Why should I choose timemory instead of X for performance analysis?

Does X have an API? If so, don't think of it as a choice between timemory and X, think of it as timemory being able to provide X in addition to a whole lot of other things. If X is not already provided, create a feature request or a pull request with the implementation.

How do I compare the difference between two runs?

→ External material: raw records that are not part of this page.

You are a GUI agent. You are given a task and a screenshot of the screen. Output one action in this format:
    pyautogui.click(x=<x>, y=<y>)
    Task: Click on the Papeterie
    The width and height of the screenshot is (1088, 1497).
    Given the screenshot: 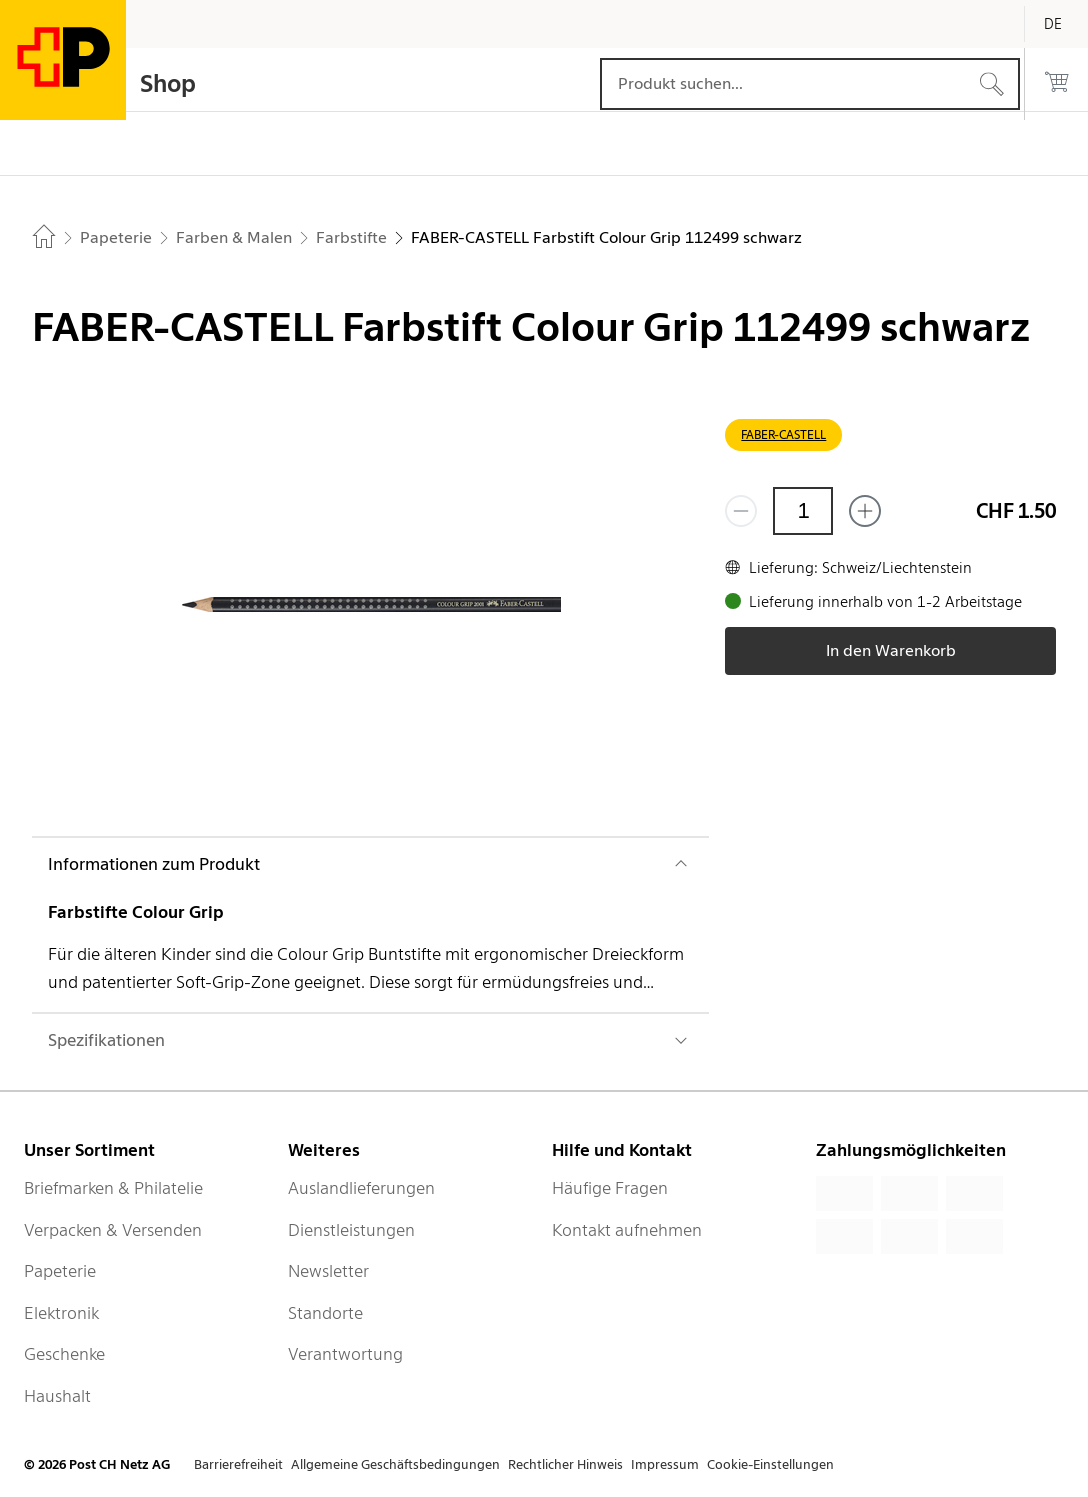 What is the action you would take?
    pyautogui.click(x=60, y=1271)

  • If you don't have the first set of results yet, it is often convenient to place them in a known directory, e.g. TIMEMORY_OUTPUT_PATH=baseline
  • Once you have the first set of results, set the environment variable TIMEMORY_INPUT_PATH to the directory containing the results
  • Enable TIMEMORY_TIME_OUTPUT -- this will create another sub-folder with the time-stamp of the run
  • Enable TIMEMORY_DIFF_OUTPUT -- this will instruct timemory to search the input path, load any results found, and compute the difference
  • Run the executable again and when the output is generated, there will be additional outputs reporting the differences.
$ export TIMEMORY_OUTPUT_PATH=baseline
$ ./myexe
$ ls -1 baseline/
wall.txt  
wall.json
wall.jpeg
$ export TIMEMORY_INPUT_PATH=baseline
$ export TIMEMORY_TIME_OUTPUT=ON
$ export TIMEMORY_DIFF_OUTPUT=ON
$ ./myexe
$ ls -1 baseline/
wall.txt  
wall.json 
wall.jpeg
2020-08-27_04.12_PM/
$ ls -1 baseline/2020-08-27_04.12_PM/
wall.txt
wall.json
wall.jpeg
wall.diff.txt
wall.diff.json
wall.diff.jpeg

Wall-clock Baseline Results

baseline/wall.jpeg

Wall-clock Results from 2020-08-27_04.12_PM

baseline/2020-08-27_04.12_PM/wall.jpeg

Wall-clock Difference between Baseline and 2020-08-27_04.12_PM

baseline/2020-08-27_04.13_PM/wall.diff.jpeg

How Do I Develop a New Component For Timemory?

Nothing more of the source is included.